Guard weaves in underscoring by composer Benedict Sheehan with Baranski’s words and 10 carols that include “Silent Night” and “Deck the Halls” plus “Auld Lang Syne.”
Trimming was needed
Reciting the entire story would have created a Wagnerian-length evening.
“This manuscript itself is about 30,000 words and we needed about 5,000 to make it a concert length,” Guard said. “I tried to create space in the narrative for obvious musical exclamation points or emotional feelings, almost like arias in an opera.”
Sheehan had worked together with Guard on a 2020 recording “Once Upon a Time” that weaved together the Brothers Grimm’s “Snow White and the Seven Dwarves” and Hans Christian Andersen’s “The Little Mermaid.”
“I said why don’t you commission me to write choral underscoring for the narrative that can kind of stitch together these different choral pieces?” Sheehan said.
Baranski got narration experience in 2023 when she replaced Liev Schreiber with the Orpheus Chamber Orchestra at Carnegie Hall for Beethoven’s “Egmont.”
“I could do this the rest of my career,” she thought at the time. “Just put me in a concert hall surrounded by great musicians.”
Preparing for `Gilded Age’ return
After working with dialect coach Howard Samuelsohn, Baranski practiced on Zoom to hone a 19th-century voice and avoid cliché.
“I said this is a good warm up for Aunt Agnes because it’s that kind of speech we were taught at Juilliard,” the 73-year-old Baranski said, recalling lessons from Edith Skinner decades ago.
“Sometimes it’s just a question of modulating your voice, just different rhythms and staccato or legato,” she said. “I want the voice of the Ghost of Christmas past to be disembodied… ethereal.”
She didn’t have an urge to join in on the carols.
“We take from each other,” she said. “When the chorus first heard my version of it, I think it subtly influenced the feeling of it and I take from the mood of the carol and bring it into my interpretation.”
“It’s a really exciting back-and-forth actually,” Guard said. “It’s not really totally clear who’s driving the bus at times.”
Possibly an annual holiday entertainment
Baranski hopes the project has a future.
“We want to film this someday in the Morgan,” she said. “Make this a yearly event at the Morgan, because here’s the manuscript and people.

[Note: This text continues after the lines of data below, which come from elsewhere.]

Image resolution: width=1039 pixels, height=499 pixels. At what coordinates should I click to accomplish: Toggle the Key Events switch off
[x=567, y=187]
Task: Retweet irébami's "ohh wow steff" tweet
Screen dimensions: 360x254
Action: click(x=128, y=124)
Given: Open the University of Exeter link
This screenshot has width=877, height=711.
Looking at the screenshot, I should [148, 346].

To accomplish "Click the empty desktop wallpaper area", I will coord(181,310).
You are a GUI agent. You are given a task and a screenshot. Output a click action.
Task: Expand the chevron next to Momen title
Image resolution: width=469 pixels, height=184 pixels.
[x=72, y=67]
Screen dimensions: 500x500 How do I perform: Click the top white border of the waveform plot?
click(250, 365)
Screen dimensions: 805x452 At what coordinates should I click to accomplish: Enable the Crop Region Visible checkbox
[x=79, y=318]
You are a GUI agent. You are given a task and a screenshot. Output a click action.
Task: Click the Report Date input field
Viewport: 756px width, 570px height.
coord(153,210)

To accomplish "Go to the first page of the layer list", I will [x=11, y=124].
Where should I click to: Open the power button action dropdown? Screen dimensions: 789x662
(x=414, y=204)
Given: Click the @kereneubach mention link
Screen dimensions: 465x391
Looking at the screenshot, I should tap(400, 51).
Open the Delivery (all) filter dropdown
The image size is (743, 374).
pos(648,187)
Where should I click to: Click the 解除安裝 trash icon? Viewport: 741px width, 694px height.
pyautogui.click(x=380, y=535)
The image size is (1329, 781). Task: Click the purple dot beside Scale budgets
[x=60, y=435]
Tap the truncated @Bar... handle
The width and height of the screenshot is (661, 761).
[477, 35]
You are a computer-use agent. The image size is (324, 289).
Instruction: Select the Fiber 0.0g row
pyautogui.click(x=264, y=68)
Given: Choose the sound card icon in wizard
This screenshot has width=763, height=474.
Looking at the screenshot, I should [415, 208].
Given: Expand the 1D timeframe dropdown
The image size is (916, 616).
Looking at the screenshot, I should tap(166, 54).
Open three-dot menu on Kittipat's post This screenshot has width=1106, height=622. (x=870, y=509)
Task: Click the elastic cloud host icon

It’s just one of those things like Handel’s `Messiah’ or `The Nutcracker.’”
She’s going to gift the CD to her grandchildren, four boys ranging from ages 2 to 12. Among her previous holiday experiences was portraying Martha May Whovier in the 2000 movie “Dr. Seuss’ How the Grinch Stole Christmas.”
“They’re curiously not interested in my even being Martha May in `The Grinch,’” Baranski explained. “Their friends sometimes say: `That’s your grandmother.’ But I just want to be their grandma — do you know what I mean — and not somebody?”